TASK BRIEF
Reproduce in full the text below headed "Cultivating the next generation of Catholics," from the header through its last sentence, keeping every word and punctuation mark unchanged.

TEXT UNDER STUDY
******************************

Cultivating the next generation of Catholics
One of the more troubling concerns among journalism management professionals when the millennium arrived involved whether the next generation of reporters and editors would materialize.
Through the 80s and into the 90s, most talented journalism students followed the advertising/public relations and marketing track, where there was more opportunity and better starting pay. It might seem strange that a cadre of cynical newspaper editors worried about their replacements. Perhaps it’s biological: Even wolves focus on succession and training the young.
The colleges were turning out good enough journalism majors, but not enough. (Perhaps those students who bailed foresaw the clumsy butchery corporate ownership would perpetrate on their titles, franchises and readership in the years ahead.)
The American Society of Newspaper Editors (ASNE), after some study, created a high school program. Using grant money from various news entities and under the auspices of Northwestern University, ASNE created instructional guides and found ways to bring high school juniors and seniors into print publications and editors into high schools.

******************************

DATA EXTRACTS
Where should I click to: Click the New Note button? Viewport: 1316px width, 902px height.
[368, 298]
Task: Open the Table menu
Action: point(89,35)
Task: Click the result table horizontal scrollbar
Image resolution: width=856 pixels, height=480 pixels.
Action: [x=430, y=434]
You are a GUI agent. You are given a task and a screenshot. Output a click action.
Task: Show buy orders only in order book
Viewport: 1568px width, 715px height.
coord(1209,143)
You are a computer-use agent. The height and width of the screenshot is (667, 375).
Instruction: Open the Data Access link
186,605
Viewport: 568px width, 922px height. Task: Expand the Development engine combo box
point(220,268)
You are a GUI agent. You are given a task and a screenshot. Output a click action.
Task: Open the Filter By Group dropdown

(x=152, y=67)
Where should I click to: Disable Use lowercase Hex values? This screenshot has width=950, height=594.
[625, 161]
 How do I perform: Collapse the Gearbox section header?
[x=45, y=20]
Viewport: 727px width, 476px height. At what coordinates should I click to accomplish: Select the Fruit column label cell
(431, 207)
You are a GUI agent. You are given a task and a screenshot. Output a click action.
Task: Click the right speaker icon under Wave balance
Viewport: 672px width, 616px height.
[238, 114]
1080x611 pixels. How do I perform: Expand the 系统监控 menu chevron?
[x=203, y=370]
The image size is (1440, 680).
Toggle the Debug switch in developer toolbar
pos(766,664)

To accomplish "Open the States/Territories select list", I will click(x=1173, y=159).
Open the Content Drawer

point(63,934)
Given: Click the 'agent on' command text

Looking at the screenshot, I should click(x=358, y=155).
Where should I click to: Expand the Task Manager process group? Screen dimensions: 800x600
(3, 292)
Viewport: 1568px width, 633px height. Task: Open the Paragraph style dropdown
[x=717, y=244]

******************************

RESPONSE TO THIS EXERCISE
Cultivating the next generation of Catholics
One of the more troubling concerns among journalism management professionals when the millennium arrived involved whether the next generation of reporters and editors would materialize.
Through the 80s and into the 90s, most talented journalism students followed the advertising/public relations and marketing track, where there was more opportunity and better starting pay. It might seem strange that a cadre of cynical newspaper editors worried about their replacements. Perhaps it’s biological: Even wolves focus on succession and training the young.
The colleges were turning out good enough journalism majors, but not enough. (Perhaps those students who bailed foresaw the clumsy butchery corporate ownership would perpetrate on their titles, franchises and readership in the years ahead.)
The American Society of Newspaper Editors (ASNE), after some study, created a high school program. Using grant money from various news entities and under the auspices of Northwestern University, ASNE created instructional guides and found ways to bring high school juniors and seniors into print publications and editors into high schools.